* EXERCÍCIOS:
1 - Responda com base no texto sobre o curta:
(a) O que Lucas Sá encontra na viagem de visita a parentes distantes?
(b) Onde a mãe de Lucas usa chicletes mascados?
(c) Quem parece já estar acostumado com o "estrelato"?
2 - No texto sobre o curta, devolva tudo o que vai de "A situação não" até "todos os espectadores.", sem mudar nada.
3 - Liste todas as palavras no plural que o texto sobre o curta usa para se referir a pessoas.

* BLOCO DE TEXTO:
A situação não nos é estranha: uma viagem de visita a parentes distantes. Onde muitos jovens veriam apenas dias tediosos e bochechas apertadas à exaustão, Lucas Sá encontra um material valioso para a produção de um curta-metragem. No Interior da Minha Mãe é, em termos gerais, um simples registro de uma viagem de família – porém, a narrativa é habilmente conduzida pela sagacidade e irreverência de seu diretor, tornando-se um relato familiar (com o perdão do trocadilho) a todos os espectadores.

É fácil se identificar com as situações e piadas internas da família de Lucas, como se fosse possível sentir seu embaraço quando, por exemplo, sua mãe usa chicletes mascados nos puxadores do armário. Os momentos em que as personagens interagem com a câmera – mais precisamente, com o câmera – são particularmente divertidos, por mostrarem uma completa descontração nesta relação, como se as tias de Lucas já estivessem acostumadas com o “estrelato”.

(Registros de um conjunto de dados)
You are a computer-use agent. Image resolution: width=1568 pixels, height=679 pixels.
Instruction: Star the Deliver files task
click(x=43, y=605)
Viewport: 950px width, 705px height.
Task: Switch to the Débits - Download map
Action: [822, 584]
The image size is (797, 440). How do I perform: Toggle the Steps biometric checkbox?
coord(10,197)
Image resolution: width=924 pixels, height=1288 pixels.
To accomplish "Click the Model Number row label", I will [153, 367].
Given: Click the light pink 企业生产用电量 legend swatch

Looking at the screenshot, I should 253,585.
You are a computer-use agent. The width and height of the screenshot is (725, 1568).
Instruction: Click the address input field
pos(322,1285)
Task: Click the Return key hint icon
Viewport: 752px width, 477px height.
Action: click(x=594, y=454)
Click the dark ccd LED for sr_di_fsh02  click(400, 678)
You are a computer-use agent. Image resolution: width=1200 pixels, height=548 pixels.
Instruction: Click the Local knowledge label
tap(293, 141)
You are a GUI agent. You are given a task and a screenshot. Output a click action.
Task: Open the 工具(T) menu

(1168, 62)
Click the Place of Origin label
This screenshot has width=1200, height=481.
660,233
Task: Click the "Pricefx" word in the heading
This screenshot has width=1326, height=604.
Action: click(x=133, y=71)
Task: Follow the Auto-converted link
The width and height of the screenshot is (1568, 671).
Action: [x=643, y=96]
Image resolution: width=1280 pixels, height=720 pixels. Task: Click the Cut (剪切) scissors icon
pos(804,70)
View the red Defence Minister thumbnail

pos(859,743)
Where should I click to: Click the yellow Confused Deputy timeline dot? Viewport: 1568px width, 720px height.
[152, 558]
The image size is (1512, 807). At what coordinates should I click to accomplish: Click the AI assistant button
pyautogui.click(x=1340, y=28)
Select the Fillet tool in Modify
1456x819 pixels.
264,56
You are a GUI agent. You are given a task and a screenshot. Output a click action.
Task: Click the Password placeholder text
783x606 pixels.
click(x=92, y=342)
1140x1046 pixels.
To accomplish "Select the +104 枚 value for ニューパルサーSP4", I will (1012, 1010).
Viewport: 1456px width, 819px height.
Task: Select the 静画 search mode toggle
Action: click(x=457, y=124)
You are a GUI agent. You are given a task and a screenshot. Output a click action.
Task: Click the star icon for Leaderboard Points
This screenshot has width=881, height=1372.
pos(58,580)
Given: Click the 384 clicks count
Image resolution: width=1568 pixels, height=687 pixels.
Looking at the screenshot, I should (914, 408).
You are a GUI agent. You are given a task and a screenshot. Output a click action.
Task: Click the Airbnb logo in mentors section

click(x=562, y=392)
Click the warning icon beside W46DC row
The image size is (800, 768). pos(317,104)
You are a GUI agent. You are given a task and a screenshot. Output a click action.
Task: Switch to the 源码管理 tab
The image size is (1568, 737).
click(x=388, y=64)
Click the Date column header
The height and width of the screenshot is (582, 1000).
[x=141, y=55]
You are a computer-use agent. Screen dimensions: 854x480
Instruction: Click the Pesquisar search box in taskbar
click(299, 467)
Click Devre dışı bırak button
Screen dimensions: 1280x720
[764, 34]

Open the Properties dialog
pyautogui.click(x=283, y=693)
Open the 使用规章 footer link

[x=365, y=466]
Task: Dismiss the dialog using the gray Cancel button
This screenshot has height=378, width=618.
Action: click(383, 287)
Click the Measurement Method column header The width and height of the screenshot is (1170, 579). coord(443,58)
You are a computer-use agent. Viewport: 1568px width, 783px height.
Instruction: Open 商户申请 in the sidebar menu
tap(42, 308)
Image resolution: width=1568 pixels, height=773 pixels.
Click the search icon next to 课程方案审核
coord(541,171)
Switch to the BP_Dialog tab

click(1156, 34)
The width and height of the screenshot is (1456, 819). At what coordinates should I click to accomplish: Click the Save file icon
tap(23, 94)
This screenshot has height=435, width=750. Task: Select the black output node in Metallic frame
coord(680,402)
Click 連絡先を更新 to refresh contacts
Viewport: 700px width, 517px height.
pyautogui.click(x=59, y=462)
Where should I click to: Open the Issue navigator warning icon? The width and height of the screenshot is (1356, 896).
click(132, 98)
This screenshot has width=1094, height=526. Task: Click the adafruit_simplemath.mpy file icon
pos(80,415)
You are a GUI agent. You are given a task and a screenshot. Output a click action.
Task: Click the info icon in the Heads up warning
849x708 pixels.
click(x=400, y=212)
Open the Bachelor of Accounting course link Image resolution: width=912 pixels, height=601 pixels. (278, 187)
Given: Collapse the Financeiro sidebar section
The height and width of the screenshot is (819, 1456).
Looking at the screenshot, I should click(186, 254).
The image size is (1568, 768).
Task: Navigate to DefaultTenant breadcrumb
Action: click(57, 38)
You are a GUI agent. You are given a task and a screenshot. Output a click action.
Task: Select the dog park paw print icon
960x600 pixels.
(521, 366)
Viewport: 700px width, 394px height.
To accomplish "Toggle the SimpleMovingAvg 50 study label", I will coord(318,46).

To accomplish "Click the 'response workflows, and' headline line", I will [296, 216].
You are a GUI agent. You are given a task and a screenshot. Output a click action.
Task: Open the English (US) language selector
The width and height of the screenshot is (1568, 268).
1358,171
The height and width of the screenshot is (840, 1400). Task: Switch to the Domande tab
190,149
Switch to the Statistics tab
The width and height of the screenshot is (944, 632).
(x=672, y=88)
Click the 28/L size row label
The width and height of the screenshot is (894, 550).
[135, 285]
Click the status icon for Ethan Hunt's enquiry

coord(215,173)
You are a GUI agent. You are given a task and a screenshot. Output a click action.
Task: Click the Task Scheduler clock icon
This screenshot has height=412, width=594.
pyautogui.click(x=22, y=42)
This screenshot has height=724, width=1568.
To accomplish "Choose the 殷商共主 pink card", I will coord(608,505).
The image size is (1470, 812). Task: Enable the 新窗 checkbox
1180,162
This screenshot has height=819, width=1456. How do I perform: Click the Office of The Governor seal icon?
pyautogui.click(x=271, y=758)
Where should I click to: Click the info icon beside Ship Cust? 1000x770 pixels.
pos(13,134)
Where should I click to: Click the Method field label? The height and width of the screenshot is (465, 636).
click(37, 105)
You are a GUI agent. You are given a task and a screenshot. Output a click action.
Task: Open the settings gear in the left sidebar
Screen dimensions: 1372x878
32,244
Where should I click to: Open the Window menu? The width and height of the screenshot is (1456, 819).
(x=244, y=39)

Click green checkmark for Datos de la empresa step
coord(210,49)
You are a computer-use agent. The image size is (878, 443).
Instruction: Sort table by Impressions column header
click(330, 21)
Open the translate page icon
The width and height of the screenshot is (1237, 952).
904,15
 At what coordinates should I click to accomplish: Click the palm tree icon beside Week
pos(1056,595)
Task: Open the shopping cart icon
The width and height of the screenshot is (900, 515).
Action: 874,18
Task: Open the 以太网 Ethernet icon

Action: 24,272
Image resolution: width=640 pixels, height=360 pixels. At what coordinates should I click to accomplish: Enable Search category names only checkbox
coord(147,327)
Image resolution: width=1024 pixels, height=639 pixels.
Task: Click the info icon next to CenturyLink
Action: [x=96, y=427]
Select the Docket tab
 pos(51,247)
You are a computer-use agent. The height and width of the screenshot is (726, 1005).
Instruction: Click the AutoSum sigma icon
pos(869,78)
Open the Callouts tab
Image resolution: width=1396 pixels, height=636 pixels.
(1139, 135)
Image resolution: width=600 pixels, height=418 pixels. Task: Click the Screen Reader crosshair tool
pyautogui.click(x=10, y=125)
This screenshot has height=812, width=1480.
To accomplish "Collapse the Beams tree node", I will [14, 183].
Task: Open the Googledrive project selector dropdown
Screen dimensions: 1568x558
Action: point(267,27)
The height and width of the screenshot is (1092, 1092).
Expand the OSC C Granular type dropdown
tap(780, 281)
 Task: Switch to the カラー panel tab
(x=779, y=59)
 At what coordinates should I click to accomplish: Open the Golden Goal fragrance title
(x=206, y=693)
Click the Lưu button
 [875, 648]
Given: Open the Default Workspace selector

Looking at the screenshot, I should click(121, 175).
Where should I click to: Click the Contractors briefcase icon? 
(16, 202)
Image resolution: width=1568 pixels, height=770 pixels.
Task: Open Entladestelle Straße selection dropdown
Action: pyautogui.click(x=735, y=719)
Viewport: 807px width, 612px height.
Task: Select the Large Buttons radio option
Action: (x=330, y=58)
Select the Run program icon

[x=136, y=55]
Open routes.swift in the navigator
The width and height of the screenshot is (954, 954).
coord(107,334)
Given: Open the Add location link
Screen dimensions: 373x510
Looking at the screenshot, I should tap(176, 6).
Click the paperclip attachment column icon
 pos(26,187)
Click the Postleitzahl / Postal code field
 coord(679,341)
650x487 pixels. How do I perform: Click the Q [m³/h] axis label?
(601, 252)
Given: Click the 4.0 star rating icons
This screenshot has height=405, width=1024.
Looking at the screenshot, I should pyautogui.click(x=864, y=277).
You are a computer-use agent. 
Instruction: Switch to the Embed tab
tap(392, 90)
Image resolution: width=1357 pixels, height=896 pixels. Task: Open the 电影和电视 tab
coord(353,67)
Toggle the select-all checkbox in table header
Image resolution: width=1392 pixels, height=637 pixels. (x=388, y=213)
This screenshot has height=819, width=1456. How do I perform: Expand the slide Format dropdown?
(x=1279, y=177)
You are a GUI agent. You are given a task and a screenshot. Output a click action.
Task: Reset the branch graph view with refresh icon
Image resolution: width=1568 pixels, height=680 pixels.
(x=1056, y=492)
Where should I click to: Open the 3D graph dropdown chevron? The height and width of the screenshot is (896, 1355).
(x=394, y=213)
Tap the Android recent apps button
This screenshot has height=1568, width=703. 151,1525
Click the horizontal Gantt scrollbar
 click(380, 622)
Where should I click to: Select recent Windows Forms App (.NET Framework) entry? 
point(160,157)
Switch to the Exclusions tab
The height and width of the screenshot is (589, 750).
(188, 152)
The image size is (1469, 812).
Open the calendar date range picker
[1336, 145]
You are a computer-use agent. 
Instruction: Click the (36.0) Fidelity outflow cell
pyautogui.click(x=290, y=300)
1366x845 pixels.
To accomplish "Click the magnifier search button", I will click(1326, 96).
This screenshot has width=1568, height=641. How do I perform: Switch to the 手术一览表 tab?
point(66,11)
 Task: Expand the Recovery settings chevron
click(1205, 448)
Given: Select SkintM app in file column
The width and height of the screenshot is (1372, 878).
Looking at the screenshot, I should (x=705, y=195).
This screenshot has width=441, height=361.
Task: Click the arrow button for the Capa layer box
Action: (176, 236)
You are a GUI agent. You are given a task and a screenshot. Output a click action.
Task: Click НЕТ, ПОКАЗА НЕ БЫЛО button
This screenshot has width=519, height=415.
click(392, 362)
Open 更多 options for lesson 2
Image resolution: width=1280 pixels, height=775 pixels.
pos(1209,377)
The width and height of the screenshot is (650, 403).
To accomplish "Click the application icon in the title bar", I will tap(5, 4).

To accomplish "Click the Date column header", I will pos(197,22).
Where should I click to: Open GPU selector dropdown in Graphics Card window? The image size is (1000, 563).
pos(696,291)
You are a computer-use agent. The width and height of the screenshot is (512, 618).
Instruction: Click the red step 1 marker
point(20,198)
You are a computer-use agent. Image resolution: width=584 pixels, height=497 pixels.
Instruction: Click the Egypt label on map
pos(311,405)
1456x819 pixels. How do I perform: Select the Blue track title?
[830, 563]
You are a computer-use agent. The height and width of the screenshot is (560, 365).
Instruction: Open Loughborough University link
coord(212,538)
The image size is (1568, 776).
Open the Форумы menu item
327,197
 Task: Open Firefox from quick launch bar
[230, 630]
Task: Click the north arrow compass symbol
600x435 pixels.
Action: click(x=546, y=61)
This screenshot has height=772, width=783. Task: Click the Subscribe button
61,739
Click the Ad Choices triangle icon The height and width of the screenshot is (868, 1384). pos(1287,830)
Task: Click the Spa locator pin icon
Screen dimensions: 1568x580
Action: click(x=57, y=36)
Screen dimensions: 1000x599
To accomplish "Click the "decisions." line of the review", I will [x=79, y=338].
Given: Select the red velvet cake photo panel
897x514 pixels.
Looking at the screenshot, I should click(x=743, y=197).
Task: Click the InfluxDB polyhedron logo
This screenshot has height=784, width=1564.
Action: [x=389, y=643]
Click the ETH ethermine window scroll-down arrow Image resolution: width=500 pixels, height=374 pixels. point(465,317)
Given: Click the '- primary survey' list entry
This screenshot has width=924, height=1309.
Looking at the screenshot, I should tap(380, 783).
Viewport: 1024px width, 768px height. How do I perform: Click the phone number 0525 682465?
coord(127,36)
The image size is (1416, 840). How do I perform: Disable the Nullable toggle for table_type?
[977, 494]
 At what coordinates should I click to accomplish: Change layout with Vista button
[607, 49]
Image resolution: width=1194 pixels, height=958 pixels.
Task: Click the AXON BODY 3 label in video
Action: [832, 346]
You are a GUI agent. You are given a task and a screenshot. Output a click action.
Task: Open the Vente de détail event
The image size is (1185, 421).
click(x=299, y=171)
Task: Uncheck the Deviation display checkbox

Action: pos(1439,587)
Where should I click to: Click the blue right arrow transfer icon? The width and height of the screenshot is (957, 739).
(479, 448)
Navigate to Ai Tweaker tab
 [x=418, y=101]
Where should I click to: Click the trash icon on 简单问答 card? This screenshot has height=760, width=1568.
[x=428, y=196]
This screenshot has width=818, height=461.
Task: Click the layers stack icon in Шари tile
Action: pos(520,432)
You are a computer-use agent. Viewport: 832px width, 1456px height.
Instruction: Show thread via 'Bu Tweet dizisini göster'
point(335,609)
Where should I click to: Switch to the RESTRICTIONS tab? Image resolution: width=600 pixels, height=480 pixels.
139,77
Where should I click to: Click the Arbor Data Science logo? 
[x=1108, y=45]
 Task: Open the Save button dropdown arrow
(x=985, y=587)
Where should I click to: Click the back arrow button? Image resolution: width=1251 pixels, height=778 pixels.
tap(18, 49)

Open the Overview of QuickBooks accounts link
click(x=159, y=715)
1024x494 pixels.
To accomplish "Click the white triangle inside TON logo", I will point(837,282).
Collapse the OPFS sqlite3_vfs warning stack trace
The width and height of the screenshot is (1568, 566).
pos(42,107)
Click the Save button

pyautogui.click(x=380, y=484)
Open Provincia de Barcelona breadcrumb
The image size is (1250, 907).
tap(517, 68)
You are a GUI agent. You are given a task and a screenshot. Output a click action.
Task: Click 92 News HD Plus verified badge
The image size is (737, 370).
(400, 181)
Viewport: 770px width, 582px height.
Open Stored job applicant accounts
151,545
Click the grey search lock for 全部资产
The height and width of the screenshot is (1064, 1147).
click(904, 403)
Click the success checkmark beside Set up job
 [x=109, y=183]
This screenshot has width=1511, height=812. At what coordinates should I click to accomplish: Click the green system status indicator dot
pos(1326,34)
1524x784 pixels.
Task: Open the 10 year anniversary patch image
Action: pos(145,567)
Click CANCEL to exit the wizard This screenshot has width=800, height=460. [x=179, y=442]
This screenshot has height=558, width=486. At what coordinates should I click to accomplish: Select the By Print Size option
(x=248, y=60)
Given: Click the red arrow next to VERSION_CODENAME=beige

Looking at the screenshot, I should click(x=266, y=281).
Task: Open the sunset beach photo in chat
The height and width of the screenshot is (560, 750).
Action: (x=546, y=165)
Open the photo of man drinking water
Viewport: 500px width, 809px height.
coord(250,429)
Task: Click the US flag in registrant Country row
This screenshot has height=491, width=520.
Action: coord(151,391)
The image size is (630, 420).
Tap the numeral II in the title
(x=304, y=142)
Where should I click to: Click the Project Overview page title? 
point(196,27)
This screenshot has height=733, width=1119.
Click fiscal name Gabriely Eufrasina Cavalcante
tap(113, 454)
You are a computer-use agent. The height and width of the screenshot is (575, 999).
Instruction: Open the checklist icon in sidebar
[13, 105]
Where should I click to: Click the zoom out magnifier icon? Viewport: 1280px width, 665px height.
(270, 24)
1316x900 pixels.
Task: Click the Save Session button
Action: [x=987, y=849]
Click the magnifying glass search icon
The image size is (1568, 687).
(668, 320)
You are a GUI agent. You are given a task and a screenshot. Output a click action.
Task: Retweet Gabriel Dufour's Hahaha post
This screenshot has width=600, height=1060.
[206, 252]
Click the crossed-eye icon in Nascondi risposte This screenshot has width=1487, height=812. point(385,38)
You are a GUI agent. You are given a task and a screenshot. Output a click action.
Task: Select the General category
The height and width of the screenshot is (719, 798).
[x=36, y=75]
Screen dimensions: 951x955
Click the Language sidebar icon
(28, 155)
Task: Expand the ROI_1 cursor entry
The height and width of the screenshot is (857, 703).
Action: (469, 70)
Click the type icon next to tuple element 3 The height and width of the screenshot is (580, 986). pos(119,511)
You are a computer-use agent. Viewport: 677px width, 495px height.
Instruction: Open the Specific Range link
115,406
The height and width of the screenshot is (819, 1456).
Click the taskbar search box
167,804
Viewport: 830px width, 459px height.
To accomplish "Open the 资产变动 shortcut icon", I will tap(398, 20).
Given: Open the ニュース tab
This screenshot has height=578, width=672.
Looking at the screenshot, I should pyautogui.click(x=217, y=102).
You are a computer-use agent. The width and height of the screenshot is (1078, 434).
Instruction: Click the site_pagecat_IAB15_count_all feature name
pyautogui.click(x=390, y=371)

* RESPOSTAS:
1 -
(a) Um material valioso para a produção de um curta-metragem.
(b) Nos puxadores do armário.
(c) As tias de Lucas.

2 -
A situação não nos é estranha: uma viagem de visita a parentes distantes. Onde muitos jovens veriam apenas dias tediosos e bochechas apertadas à exaustão, Lucas Sá encontra um material valioso para a produção de um curta-metragem. No Interior da Minha Mãe é, em termos gerais, um simples registro de uma viagem de família – porém, a narrativa é habilmente conduzida pela sagacidade e irreverência de seu diretor, tornando-se um relato familiar (com o perdão do trocadilho) a todos os espectadores.

3 - parentes, jovens, espectadores, personagens, tias